Losique makes peace with Telefilm, SODEC

World Film Festival founder Serge Losique, SODEC and Telefilm Canada have buried the hatchet.

A spokesman for SODEC on Wednesday said Losique met last week with Jean Chaput, president of the Quebec film funding agency, and shook hands on a new agreement that will see SODEC contribute $220,000 to the 31st edition of the Montreal festival, running Aug. 23 to Sept. 3.

Losique has withdrawn his lawsuits against Telefilm and made a funding application to the federal agency, which is now being considered, according to a Telefilm spokesman.

This ends two years of legal and policy fireworks — sparked when SODEC and Telefilm shifted around $1 million in subsidies from WFF to the ill-fated New Montreal FilmFest in 2005 — and means that the city’s film festival scene is suddenly a lot more boring.

‘All the fighting has been solved. Everything is back to normal,’ insists WFF marketing director Sylvain Gagné.

There was no word on conditions SODEC and Telefilm may have attached to future contributions to WFF. Their feud with Losique in part stemmed from criticism that his film festival, long seen as an essential launching pad for Quebec films, was not financially transparent.

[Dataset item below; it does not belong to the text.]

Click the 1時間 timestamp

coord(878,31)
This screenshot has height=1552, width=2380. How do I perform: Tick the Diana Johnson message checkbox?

Rock Demers, president of Montreal-based Les Productions la Fête and a longtime Losique supporter, says Losique, who largely funded the 2005 and 2006 WFF editions out of his own pocket, will next month have financing from SODEC, the City of Montreal and sponsors like Loto-Québec and Bell Canada, with Telefilm expected to come on board, as well.

‘Physically, he’s [Losique] in great shape. Psychologically, he’s happy that he has overcome differences with SODEC and Telefilm and that he can move ahead in the good graces of the main funding institutions,’ says Demers.

Also slowly returning to WFF are local distributors that jumped ship to the New Montreal FilmFest in 2005. These include Seville Pictures, which will see its Rémy Girard-starrer Bluff open this year’s event on Aug. 23.

The Americans are also returning, with WFF screening Christopher Cain’s September Dawn, the Black Diamond Pictures drama starring Lolita Davidovich and Jon Voight — who will be in town for a WFF achievement award — The Weinstein Company’s Halloween and Cinemavault’s Scar 3D, both unspooling as part of the new Midnight Slam sidebar.